I thought that I had posted this, but apparently not. A couple of winters ago, my last apple tree came down in a winter storm, and I got a relative to cut it up for firewood. I was needing an arbor for a huge wisteria vine that had been climbing my apple tree for many years. Boughten arbors are not cheap, so I was trying to think of an alternative. I remembered that I had 4 very long pieces of old rebar that was not being used, and someone told me that it was easy to bend into shape. It is easy. I bent them into rough U shapes, and since the ground was soggy from recent rains, it was easy to put the ends way down into the ground. I made a rough box shape with the 4 U shapes, and I had an old ring from a washing machine. [They used to be a wire inside of a wire with zig zag wire connecting the two, and was used to keep the laundry in the tub, but I do not know what they were called.] Anyhow, I had one of those, and wired it fast at the top the box to keep it all together. Then I put my wisteria vines up on it, and gave it a major trimming. My wisteria vines are very happy on it, and need trimmed at least twice a year, and I did not have to pay a penny for it. rebar arbor ( photo / image / picture from AAnightowl's Garden ) Here it is blooming, and needing pruned again. There is a lovely rose of sharon bush under it, but it is too tangled in the roots to move it to another location. My chicken pen is behind it, and my peach tree is in the foreground.
I LIKE IT!!! I love a garden arbor~of any kind! Great Job! That wisteria is beautiful. I don't know if it would survive in my zone or not. :-?
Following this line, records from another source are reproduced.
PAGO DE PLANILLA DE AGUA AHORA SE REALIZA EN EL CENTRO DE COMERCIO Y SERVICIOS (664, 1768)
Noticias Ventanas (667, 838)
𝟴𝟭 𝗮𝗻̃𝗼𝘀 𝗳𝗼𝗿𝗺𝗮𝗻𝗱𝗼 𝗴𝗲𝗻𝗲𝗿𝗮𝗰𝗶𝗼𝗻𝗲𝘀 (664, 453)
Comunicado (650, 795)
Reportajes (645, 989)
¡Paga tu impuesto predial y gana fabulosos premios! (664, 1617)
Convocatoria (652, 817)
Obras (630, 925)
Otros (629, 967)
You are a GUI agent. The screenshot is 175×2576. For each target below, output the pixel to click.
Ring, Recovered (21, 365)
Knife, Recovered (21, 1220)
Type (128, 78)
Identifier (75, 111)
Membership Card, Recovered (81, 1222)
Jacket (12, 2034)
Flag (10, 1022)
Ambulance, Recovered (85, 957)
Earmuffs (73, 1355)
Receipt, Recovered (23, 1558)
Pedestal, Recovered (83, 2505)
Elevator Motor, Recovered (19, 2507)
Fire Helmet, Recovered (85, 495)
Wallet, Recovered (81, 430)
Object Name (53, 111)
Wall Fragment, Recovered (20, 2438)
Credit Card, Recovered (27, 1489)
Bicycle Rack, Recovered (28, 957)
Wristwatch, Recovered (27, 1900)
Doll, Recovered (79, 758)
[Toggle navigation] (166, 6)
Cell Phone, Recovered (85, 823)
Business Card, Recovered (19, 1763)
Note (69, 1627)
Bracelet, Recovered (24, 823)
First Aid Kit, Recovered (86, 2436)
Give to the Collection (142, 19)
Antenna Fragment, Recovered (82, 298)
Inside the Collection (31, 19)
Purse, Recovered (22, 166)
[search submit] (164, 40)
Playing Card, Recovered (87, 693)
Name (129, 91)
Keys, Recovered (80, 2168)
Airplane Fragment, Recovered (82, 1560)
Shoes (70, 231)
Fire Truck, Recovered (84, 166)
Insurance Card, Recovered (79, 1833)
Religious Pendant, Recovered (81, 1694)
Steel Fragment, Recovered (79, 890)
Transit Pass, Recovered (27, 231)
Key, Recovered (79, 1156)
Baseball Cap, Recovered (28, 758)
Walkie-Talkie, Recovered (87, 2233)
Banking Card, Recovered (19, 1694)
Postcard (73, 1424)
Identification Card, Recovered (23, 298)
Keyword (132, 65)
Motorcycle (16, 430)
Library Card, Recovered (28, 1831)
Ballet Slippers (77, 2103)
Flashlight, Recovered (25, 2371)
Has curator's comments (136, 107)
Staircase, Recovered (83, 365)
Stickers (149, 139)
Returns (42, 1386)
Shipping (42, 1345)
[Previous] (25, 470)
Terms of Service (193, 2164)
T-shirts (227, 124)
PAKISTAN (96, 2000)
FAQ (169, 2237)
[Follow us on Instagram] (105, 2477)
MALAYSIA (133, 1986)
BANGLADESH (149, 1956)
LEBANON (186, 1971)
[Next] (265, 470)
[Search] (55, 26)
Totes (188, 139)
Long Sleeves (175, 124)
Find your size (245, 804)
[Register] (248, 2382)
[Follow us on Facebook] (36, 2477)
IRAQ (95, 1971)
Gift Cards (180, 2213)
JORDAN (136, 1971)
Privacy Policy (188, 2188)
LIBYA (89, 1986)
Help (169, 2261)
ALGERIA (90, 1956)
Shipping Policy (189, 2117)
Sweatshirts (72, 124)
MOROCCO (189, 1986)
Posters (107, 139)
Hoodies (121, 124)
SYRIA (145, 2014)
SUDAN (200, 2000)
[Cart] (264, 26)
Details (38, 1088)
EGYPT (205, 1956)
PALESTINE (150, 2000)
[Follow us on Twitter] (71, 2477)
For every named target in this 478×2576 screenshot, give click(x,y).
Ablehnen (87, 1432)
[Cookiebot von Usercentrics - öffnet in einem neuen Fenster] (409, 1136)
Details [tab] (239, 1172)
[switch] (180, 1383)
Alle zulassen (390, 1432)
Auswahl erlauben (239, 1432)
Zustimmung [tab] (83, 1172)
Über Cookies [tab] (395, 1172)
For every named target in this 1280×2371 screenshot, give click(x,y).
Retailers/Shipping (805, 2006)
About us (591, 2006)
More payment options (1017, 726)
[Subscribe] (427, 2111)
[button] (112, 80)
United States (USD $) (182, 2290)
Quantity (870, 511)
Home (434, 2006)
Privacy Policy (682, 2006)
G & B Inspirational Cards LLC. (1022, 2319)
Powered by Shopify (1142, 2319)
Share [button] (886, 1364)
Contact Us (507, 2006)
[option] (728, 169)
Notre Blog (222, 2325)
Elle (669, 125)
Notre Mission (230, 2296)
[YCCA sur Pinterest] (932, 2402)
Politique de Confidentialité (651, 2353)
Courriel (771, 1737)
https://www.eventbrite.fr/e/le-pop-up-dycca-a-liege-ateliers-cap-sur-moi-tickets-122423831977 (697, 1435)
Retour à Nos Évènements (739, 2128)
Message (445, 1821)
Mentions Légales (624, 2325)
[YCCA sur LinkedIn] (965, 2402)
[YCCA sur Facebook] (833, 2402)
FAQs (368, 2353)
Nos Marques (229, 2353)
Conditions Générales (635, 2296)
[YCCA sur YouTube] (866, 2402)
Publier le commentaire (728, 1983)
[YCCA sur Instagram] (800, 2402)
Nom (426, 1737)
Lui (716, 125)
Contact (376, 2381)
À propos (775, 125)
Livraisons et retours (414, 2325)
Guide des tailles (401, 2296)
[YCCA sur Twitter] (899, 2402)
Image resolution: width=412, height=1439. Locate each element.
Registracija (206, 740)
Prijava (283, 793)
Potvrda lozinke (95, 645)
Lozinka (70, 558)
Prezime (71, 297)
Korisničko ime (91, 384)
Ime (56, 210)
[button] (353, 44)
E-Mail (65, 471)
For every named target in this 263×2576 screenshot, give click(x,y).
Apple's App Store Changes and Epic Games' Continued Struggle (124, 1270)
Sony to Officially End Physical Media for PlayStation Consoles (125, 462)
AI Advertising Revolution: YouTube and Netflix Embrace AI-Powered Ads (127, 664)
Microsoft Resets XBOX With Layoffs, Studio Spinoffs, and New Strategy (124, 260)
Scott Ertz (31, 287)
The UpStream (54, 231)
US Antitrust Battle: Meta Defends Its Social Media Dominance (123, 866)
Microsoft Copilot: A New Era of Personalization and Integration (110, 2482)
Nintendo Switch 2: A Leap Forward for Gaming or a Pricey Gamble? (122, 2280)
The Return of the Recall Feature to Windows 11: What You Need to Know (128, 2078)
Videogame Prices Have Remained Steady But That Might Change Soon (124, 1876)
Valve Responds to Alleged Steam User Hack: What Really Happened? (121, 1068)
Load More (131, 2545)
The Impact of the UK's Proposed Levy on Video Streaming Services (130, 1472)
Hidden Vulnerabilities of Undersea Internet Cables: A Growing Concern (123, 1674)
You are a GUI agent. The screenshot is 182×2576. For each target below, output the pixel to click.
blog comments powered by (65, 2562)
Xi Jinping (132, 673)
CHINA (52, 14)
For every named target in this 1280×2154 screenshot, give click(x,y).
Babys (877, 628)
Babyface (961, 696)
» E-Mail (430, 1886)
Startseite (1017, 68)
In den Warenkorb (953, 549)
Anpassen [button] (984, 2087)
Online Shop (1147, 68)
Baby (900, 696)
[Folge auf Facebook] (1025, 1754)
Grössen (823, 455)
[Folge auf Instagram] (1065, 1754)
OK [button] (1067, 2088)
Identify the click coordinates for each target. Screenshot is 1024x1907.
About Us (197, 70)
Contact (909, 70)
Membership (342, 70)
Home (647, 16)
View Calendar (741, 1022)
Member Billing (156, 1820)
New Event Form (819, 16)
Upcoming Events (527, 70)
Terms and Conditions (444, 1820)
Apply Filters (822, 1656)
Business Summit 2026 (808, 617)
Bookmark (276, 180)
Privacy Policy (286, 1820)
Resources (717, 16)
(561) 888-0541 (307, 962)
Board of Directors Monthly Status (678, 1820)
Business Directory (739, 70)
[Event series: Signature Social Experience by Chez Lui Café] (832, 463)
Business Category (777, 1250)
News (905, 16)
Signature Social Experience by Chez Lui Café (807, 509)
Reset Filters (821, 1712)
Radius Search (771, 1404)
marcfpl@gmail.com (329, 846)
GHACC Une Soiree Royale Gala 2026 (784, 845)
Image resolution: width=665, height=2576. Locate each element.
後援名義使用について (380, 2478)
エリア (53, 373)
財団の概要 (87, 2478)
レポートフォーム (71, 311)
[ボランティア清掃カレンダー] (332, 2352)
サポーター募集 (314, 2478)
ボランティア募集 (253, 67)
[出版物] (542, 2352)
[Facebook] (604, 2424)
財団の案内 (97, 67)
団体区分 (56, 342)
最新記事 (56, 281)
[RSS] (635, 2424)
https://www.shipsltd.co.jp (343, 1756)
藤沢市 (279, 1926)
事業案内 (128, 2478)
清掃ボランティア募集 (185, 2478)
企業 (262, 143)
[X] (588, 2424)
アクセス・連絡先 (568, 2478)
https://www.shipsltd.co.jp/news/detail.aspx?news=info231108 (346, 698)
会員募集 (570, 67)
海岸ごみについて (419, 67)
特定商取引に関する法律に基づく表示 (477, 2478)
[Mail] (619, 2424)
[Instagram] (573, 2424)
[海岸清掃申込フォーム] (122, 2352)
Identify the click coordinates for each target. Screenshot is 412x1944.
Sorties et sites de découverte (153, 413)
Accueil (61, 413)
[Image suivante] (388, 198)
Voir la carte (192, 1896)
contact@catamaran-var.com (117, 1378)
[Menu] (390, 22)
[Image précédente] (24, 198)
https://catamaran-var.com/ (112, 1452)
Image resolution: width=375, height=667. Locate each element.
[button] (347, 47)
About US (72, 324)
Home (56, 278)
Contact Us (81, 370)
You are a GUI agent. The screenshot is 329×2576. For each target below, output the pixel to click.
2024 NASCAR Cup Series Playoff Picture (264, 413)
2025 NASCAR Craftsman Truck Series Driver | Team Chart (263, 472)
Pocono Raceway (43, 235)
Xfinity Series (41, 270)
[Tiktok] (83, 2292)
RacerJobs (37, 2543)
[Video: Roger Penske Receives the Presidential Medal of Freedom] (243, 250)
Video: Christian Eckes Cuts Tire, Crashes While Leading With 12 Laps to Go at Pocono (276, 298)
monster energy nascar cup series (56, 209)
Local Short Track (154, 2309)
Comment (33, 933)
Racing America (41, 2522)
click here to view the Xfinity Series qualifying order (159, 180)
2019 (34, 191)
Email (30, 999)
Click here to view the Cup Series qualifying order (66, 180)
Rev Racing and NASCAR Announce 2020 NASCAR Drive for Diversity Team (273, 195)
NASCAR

OK AA, I think you just solved a problem for me. I have a clematis that needs a taller arbor at the gate to my garden area. Guess I am going to have to check out HD for some rebar. Thanks
I forgot where you are at Stratsmom, but I have seen pics of them in NYC someplace, and our friend here in Poland [sorry, his name escapes me at the moment] lives in an apartment building with a GIANT wisteria climbing to the roof of his apartment building. I thought they were only a southern vine before that, apparently, they can live in more places than I thought. They make abundant seeds [try climbing a 30 to 40 ft tree to prune the spent blooms before they go to seed!] and can be rather invasive. I have heard of them pulling down houses because they can get so huge and strong, at least my mother knew of some instances of it. I always have an abundance of wisteria seeds for sharing. oops. He does NOT live in Poland, but in Romania. I was thinking of CalinRomania. Sorry Cal.